ACTUS

Anniversaire de la mort de Malik Oussekine

6 décembre 2011

Communiqué de presse de Bertrand Delanoë


Il y a vingt-cinq ans, Malik Oussekine était frappé à mort, rue Monsieur le Prince, à Paris, lors de la manifestation le 6 décembre 1986 contre le projet de réforme des universités.


La mort de ce jeune homme vient nous rappeler aux raisons fondamentales de lutter, toujours, pour les valeurs essentielles de notre République.


Ce triste anniversaire invite à la fidélité du souvenir, mais aussi à l’exigence, à la clairvoyance, à la volonté.


Au nom de Paris et en mon nom personnel, je m’incline, avec émotion et respect, devant la mémoire de Malik Oussekine.

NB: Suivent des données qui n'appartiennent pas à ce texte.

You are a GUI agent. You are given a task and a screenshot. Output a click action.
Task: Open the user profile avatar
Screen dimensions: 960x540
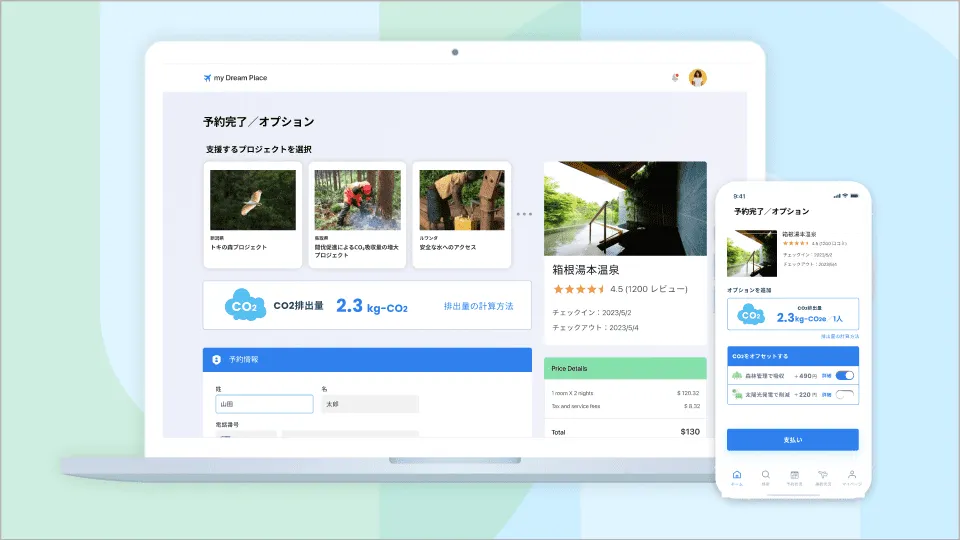click(x=698, y=78)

3 commentaires à “Anniversaire de la mort de Malik Oussekine”

  1. deenaz dit :

    Merci monsieur Delanoë pour la grandeur dont vous faite part, toujours à contre-courant des idées rétrogrades et obscurantistes condamnant le devoir de mémoire.
    Merci pour cette hommage rappelant l’injustice subie par ce jeune homme.
    cordialement

  2. nicole dit :

    Merci. ce souvenir est ravivé d’une manière profonde et intelligente. la place de l’Homme dans les luttes et engagements.

  3. babeil dit :

    On voit toute l’hypocrisie dont font preuve les mêmes qui prétendent vouloir rendre hommage aux victimes des violences et de l’oppression. Monsieur Delanoe fait preuve d’un déni total insidieux dans cet article incomplet. Il évite de mentionner les circonstances exactes de la mort de Oussekine, au point qu’un lecteur ignorant tout de cette affaire ne comprendrait pas de quoi il s’agit.
    Il se garde de rappeler que Oussekine n’était pas un manifestant mais un excellent étudiant de la Sorbonne qui circulait en marge des manifestations, qu’il a été tué par des policiers sans motif apparent, gratuitement et donc que le crime était vraisemblablement de nature raciste. Du déni on passe à la dénégation des institutions judiciaires refusant systématiquement de reconnaître le caractère raciste des crimes policiers. Et à cette dénégation s’ajoute celle de pseudo-humanistes de gauche faisant passer au second plan la haine et l’intolérance – envers les noirs et non envers les homosexuels cela va de soi – quand ils ne sont pas frappés comme Monsieur Delanoe d’une amnésie totale concernant les questions raciales.